I tried a couple times to make another all coconut flour treat – as I enthusiastically stated I would.  After such delicious success with my Mini Chocolate Cupcakes, I thought it would be easy peasy.  Hmmm…not so much.  First up was my own attempt at a banana-cocoa-coconut muffin, using banana as an egg replacer.  FAIL.  Too crumbly!  No rise!  Next I tried to play it safe and follow an already tested recipe.  FAIL numero dos.  Too eggy!  Not enough flavor!

Sigh…

Instead of continuing my seemingly futile experiments and denying you all a new recipe even longer, I decided to temporarily put my all-coconut-flour-treat dream on hold and bake up something sure to work – still using coconut flour of course!

So today we have Macaroon Muffins!  What else would you call a goodie made from coconut flour, coconut milk AND shredded coconut?  Yum.

## TASK SET
A – Can you condense the paragraph in the coconut flour baking excerpt that begins "I tried a couple times" into a short list that keeps its main facts?
B – Could you write the next part of the coconut flour baking excerpt, picking up after its final line?
The data that comes after this coconut flour baking excerpt is separate material.

## GIVEN INFORMATION

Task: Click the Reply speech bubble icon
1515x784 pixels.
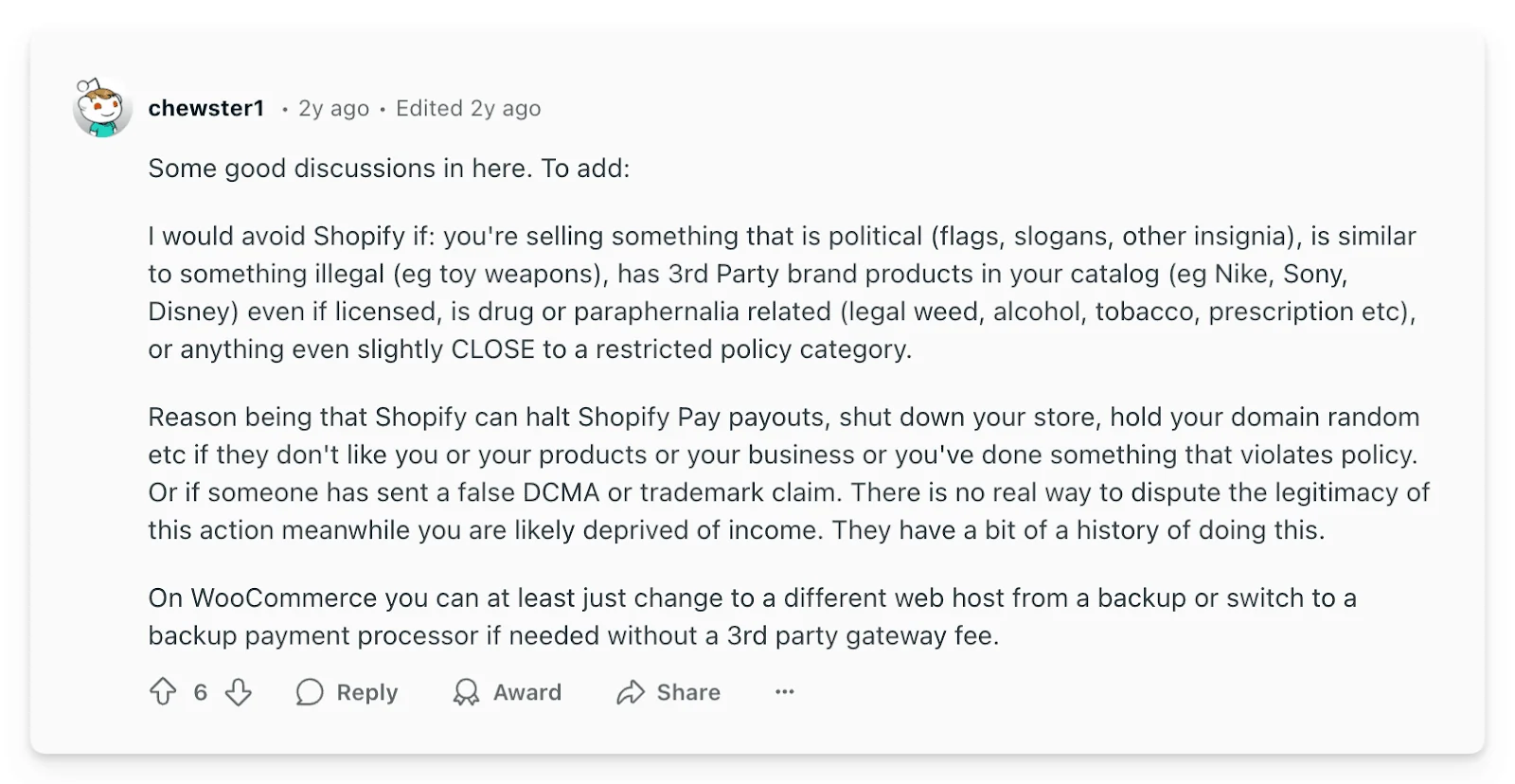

## RESULTS
A –
- The writer tried twice to make another treat using only coconut flour, expecting it to be easy after the success of the Mini Chocolate Cupcakes.
- First attempt: an original banana-cocoa-coconut muffin with banana as the egg replacer. It was too crumbly and didn't rise.
- Second attempt: an already tested recipe. It was too eggy and lacked flavor.

B –
Here’s the recipe:

1 egg

1/2 cup light coconut milk

1/4 cup unsweetened applesauce

1 teaspoon vanilla extract

1/2 cup maple syrup

1 1/4 cups whole wheat pastry flour

1/4 cup coconut flour

1/4 teaspoon salt

2 teaspoons baking powder

1/4 teaspoon baking soda

1 cup unsweetened shredded coconut

Preheat the oven to 350*F. Spray muffin pan with cooking spray and set aside. In a large bowl, mix together egg, coconut milk, applesauce, vanilla extract and maple syrup until well blended. In a separate bowl, mix whole wheat pastry flour, coconut flour, salt, baking powder, baking soda and shredded coconut. Stir the dry ingredients into the wet ingredients until just blended. Spoon into prepared pans (top with extra shredded coconut if you want to have some fun!) and bake for 16-18 minutes. Makes 8 muffins.

These muffins are scrumptious!  Thank goodness, right?! They are packed with coconut flavor thanks to copious use of coconut-y ingredients and pretty light too from using “light” coconut milk and applesauce instead of oil.  And I’ve said it before, but I’ll say it again: maple syrup makes the BEST sweetener.  If you like coconut, I’m pretty sure you’d be a fan of these.

What’s your favorite coconut recipe?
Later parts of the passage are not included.